Dataset items:
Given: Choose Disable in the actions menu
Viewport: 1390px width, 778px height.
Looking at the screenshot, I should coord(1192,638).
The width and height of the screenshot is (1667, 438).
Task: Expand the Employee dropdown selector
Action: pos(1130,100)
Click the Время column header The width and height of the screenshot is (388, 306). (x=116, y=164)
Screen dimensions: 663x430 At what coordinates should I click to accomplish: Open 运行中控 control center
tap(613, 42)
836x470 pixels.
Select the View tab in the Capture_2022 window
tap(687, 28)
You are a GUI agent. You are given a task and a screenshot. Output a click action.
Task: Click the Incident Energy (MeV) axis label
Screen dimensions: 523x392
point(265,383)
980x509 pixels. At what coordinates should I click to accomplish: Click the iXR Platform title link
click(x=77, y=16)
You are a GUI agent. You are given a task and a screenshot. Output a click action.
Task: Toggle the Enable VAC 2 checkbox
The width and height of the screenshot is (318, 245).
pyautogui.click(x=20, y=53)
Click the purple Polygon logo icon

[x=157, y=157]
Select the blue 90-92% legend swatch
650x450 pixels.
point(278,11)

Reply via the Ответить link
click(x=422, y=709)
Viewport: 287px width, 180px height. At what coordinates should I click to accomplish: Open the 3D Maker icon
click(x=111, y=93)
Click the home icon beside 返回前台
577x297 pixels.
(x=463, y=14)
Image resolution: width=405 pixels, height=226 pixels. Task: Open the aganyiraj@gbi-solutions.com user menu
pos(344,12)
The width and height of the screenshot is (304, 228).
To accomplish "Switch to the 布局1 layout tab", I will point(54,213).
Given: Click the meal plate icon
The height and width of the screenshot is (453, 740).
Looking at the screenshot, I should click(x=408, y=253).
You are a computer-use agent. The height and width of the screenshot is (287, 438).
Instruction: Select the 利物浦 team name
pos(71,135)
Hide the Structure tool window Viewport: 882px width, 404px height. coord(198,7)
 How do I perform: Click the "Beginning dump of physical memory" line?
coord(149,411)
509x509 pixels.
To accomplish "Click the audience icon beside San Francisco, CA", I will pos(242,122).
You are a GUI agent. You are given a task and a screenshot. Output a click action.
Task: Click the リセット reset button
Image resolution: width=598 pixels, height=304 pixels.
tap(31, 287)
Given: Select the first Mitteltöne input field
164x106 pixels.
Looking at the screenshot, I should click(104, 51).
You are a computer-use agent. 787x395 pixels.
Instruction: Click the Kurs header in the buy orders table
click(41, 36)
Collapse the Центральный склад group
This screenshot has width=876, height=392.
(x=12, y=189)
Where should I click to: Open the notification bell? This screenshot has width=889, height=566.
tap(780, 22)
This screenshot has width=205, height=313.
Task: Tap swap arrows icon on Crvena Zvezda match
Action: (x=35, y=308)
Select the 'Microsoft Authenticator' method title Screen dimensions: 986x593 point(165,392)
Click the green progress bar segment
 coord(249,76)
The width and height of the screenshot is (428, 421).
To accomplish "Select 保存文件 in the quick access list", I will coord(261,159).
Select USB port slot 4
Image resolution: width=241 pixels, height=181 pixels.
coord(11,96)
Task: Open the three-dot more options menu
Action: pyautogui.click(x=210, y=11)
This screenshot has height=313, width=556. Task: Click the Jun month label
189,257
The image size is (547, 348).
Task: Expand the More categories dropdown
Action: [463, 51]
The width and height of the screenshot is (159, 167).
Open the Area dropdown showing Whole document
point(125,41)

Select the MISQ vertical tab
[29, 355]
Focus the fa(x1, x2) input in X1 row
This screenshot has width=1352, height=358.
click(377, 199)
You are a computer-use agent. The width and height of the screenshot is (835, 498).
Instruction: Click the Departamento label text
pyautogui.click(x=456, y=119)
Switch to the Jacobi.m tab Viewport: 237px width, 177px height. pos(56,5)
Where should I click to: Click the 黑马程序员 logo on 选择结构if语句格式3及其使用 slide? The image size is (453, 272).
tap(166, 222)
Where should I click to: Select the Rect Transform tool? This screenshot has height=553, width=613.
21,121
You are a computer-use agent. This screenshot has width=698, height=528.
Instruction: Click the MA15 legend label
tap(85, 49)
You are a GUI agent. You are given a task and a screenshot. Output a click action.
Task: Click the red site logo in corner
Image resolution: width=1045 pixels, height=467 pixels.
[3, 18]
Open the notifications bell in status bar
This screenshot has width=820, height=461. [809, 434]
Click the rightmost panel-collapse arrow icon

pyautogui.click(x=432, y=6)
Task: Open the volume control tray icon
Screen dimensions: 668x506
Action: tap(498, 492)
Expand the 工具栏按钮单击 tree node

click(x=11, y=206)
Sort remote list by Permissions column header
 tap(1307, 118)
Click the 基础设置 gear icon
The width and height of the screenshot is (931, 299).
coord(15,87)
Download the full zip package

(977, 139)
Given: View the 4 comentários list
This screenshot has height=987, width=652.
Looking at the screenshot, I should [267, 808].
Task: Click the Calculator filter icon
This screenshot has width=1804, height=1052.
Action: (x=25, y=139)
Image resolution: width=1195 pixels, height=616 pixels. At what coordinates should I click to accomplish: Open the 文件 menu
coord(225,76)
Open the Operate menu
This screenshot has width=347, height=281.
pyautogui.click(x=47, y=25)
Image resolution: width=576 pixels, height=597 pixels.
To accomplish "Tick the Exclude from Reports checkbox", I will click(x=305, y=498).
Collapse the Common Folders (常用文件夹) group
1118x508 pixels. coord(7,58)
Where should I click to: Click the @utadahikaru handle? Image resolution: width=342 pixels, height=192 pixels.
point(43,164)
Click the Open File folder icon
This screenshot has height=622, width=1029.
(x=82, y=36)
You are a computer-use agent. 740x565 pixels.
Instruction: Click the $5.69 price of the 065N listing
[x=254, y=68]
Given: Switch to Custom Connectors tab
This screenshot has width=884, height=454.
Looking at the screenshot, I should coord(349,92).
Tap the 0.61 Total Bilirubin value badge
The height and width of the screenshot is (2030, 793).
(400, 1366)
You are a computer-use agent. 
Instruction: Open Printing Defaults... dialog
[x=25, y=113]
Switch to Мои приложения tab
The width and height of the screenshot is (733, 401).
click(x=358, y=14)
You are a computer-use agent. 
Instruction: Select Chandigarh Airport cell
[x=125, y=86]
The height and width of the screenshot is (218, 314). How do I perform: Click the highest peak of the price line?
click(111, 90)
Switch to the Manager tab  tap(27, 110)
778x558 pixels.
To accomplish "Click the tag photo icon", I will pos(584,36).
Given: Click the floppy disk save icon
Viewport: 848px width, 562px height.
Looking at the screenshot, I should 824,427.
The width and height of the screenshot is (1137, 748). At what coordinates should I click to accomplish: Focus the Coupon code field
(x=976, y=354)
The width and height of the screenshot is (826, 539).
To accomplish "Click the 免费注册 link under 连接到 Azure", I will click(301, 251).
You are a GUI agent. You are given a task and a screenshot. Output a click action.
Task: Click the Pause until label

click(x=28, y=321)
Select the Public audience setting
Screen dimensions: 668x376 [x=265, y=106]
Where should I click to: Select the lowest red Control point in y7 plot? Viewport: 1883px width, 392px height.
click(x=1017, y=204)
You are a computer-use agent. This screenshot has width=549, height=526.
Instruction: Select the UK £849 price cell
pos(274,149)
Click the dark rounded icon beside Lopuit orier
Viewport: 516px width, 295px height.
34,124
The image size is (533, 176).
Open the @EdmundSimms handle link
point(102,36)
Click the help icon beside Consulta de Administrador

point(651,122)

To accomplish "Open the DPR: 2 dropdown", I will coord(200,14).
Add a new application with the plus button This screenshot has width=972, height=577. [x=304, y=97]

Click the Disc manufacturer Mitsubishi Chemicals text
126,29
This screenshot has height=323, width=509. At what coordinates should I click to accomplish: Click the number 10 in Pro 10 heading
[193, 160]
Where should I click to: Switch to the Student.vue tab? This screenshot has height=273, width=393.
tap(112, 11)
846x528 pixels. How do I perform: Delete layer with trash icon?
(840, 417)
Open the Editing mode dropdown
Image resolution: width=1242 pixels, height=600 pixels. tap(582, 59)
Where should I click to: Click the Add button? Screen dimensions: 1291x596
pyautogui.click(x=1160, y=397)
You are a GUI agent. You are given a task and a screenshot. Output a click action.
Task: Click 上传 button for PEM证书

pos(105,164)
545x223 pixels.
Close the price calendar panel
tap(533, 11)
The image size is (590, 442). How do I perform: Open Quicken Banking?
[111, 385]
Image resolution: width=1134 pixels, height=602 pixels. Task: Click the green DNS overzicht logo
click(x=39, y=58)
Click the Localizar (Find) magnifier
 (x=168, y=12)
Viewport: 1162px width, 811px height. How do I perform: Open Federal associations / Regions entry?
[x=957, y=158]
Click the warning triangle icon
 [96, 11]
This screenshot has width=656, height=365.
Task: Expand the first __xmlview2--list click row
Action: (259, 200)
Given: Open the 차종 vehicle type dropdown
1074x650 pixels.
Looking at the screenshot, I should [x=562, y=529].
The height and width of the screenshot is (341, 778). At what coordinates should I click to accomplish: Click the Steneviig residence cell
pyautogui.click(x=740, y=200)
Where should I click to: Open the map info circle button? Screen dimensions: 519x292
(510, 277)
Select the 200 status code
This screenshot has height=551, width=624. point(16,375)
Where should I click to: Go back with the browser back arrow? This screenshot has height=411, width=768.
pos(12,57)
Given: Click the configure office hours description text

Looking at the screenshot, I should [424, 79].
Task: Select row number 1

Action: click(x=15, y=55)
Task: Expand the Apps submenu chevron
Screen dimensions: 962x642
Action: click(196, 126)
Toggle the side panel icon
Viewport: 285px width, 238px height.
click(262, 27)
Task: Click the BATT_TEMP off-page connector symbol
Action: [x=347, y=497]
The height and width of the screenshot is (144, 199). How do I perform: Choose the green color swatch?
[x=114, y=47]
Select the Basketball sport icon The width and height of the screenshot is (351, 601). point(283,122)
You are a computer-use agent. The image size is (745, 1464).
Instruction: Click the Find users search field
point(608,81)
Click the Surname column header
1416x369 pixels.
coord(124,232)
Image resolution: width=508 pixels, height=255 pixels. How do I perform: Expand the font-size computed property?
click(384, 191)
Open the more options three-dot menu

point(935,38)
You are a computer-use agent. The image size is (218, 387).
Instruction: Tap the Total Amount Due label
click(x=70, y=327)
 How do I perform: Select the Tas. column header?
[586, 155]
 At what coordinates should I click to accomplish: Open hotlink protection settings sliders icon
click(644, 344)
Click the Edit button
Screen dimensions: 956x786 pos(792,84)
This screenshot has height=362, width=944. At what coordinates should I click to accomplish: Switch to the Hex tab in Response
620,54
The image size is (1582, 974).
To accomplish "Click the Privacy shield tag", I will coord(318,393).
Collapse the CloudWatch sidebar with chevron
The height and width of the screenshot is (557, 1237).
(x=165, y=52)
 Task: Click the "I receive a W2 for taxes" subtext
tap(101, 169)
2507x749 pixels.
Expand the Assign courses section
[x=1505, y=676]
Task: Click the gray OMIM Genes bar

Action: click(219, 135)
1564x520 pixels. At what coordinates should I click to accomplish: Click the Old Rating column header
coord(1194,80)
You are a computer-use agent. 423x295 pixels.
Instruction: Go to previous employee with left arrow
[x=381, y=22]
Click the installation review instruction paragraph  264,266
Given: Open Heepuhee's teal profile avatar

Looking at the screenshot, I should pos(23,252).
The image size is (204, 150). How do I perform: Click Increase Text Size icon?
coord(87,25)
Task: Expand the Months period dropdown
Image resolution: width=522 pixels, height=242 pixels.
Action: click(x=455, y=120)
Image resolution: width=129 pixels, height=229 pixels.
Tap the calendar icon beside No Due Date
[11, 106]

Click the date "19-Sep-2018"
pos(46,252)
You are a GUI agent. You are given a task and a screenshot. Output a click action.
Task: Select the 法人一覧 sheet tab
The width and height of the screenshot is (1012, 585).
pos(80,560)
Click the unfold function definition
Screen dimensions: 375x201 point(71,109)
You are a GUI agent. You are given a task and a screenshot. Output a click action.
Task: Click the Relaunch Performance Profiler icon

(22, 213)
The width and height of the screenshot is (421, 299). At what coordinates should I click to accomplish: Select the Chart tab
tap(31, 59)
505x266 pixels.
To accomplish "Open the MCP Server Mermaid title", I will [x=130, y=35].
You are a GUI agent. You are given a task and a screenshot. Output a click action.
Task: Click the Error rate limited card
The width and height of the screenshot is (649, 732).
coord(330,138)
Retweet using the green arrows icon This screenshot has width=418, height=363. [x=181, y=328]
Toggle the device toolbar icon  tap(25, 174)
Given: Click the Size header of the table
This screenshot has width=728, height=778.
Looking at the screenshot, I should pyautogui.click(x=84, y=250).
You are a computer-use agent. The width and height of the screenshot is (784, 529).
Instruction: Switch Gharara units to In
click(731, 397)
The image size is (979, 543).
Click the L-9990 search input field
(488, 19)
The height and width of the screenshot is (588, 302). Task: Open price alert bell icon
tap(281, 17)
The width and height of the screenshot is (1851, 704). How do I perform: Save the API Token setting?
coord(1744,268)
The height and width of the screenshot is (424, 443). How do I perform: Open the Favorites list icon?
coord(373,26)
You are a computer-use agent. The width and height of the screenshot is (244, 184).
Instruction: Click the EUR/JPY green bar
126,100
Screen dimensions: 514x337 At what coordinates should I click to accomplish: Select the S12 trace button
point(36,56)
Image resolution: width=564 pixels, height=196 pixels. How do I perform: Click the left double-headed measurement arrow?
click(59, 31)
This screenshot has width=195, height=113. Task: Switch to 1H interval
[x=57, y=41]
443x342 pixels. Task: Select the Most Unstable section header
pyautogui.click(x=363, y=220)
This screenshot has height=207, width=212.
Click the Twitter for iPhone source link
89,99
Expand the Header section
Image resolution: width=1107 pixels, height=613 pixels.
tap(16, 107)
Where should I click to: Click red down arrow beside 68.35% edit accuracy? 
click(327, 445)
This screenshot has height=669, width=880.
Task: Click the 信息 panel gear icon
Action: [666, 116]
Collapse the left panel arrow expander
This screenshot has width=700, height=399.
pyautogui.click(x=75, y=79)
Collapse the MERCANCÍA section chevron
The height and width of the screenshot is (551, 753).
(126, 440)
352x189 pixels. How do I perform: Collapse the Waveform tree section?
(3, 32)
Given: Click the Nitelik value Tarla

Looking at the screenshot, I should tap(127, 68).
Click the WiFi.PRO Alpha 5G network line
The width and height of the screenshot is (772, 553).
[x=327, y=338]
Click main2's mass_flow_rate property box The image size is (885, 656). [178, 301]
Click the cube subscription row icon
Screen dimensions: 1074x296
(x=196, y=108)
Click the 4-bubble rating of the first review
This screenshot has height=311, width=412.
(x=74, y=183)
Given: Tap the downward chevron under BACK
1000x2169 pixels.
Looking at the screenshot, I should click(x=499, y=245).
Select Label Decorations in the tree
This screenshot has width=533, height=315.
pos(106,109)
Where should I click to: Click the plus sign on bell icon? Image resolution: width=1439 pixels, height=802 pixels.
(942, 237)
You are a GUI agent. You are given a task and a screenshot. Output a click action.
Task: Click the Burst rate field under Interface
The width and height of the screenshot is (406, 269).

EXERCISE DESCRIPTION: Look above for the line holding "Collapse the left panel arrow expander" and the line holding "Task: Click the Burst". Retype both, and every line between them, word for word and nothing else.

WRITTEN SOLUTION:
Collapse the left panel arrow expander
This screenshot has width=700, height=399.
pyautogui.click(x=75, y=79)
Collapse the MERCANCÍA section chevron
The height and width of the screenshot is (551, 753).
(126, 440)
352x189 pixels. How do I perform: Collapse the Waveform tree section?
(3, 32)
Given: Click the Nitelik value Tarla

Looking at the screenshot, I should tap(127, 68).
Click the WiFi.PRO Alpha 5G network line
The width and height of the screenshot is (772, 553).
[x=327, y=338]
Click main2's mass_flow_rate property box The image size is (885, 656). [178, 301]
Click the cube subscription row icon
Screen dimensions: 1074x296
(x=196, y=108)
Click the 4-bubble rating of the first review
This screenshot has height=311, width=412.
(x=74, y=183)
Given: Tap the downward chevron under BACK
1000x2169 pixels.
Looking at the screenshot, I should click(x=499, y=245).
Select Label Decorations in the tree
This screenshot has width=533, height=315.
pos(106,109)
Where should I click to: Click the plus sign on bell icon? Image resolution: width=1439 pixels, height=802 pixels.
(942, 237)
You are a GUI agent. You are given a task and a screenshot. Output a click action.
Task: Click the Burst rate field under Interface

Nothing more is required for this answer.